WPCNR Evening City Star Reporter. July 2, 2002. 1:15 A.M. E.D.T. Richard Bernstein, a two-term member of the Board of Education, announced by letter, his immediate resignation from the School Board Monday evening.

THEN THERE WERE SIX: Michelle Schoenfeld set out only six Board of Education member nameplates Monday evening. Richard Bernstein had announced his resignation.
Photo by WPCNR

At the regular Board of Education Monday evening, Michelle Schoenfeld, Clerk to the Board said that,” in a letter to the District Clerk, Mr. Bernstein said his decision was based on time contraints in connection with his job as well as family responsibilities. The resignation takes effect immediately.”

Dorothy Schere, newly elected President of the Board of Education, said there were three avenues for dealing the vacant position. She said the Board could leave the position vacant until the next School Board election, they could hold a new election, or appoint some one to serve until May 20, 2003, when the 2003 School Board election would be held.

Schere said it was the Board’s unanimous decision to appoint a member of the community to complete the term.

Public invited to apply for appointment to seat by July 15

Ms. Schere invited anyone who wishes to be appointed to Mr. Bernstein’s seat to send a letter to Michelle Schoenfeld, Clerk to the Board of Education, stating their qualifications or resume by July 15. Schere said the Board would review applications and “begin interviews in late July.

Schere thanked Mr.
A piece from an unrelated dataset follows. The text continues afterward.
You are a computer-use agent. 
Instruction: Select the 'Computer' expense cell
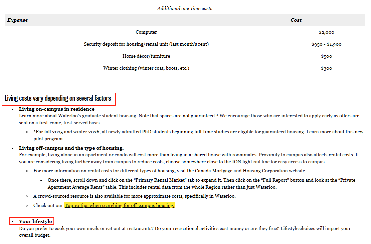click(146, 32)
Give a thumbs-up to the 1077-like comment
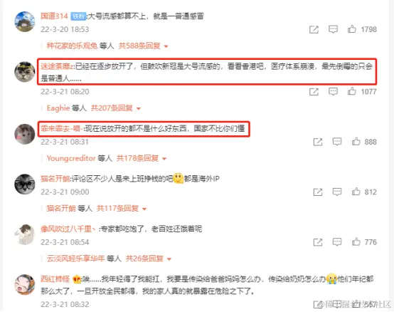 coord(352,91)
Bernstein for his time taken to serve on the Board.

The departure of Bernstein leaves a vacant position on the 7-member Board, paving the way for a possible return to the School Board of recently deposed 18-year Board member, Larry Geiger, should he so desire and the Board of Education appoint him, or Stephen Sules, the other Board member defeated in the May 2002 School Board elections. Even Dr. Saul Yanofsky could apply.

Mr. Geiger, Mr. Sules, Dr. Yanofsky, or any other resident of White Plains, wishing to serve should send their letter/resume to Ms. Schoenfeld, Clerk of the Board, 5 Homeside Lane, White Plains, New York 10605 by July 15.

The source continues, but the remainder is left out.